Art

feature: visual artist patrick campbell’s powerful painting heads to the smithsonian

December 31, 2015

One month after Mike Brown’s body laid uncovered in the streets of Ferguson, illustrator Patrick Campbell took to canvas and painted a new American flag: the old flag turned vertically, trails of red watercolor form nooses, from which human figures hang. ‘The New Age of Slavery’ is a disturbing and visceral reminder of America’s perpetual cycle of state-sanctioned violence against black Americans. And while images of hanged bodies juxtaposed against postcolonial nationalism harken back to slavery and Jim Crow, the sound of Eric Garner begging for air, the sight of Walter Scott’s fleeing back, and the story of Aiyana Jones cause the line between past and present to blur into one.

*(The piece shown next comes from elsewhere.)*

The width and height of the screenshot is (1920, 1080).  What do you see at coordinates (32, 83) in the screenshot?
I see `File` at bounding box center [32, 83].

“This was a piece originally done because I was sick of the African American death that has been occurring too much with Travyon Martin, Mike Brown, Eric Garner and many more, due to… the government not caring! As African Americans, what is our life worth? As a people we SHOULD NOT be afraid of our government.”

Campbell’s painting will be on view at the Smithsonian’s National Museum of African American History and Culture when it opens it’s doors in 2016.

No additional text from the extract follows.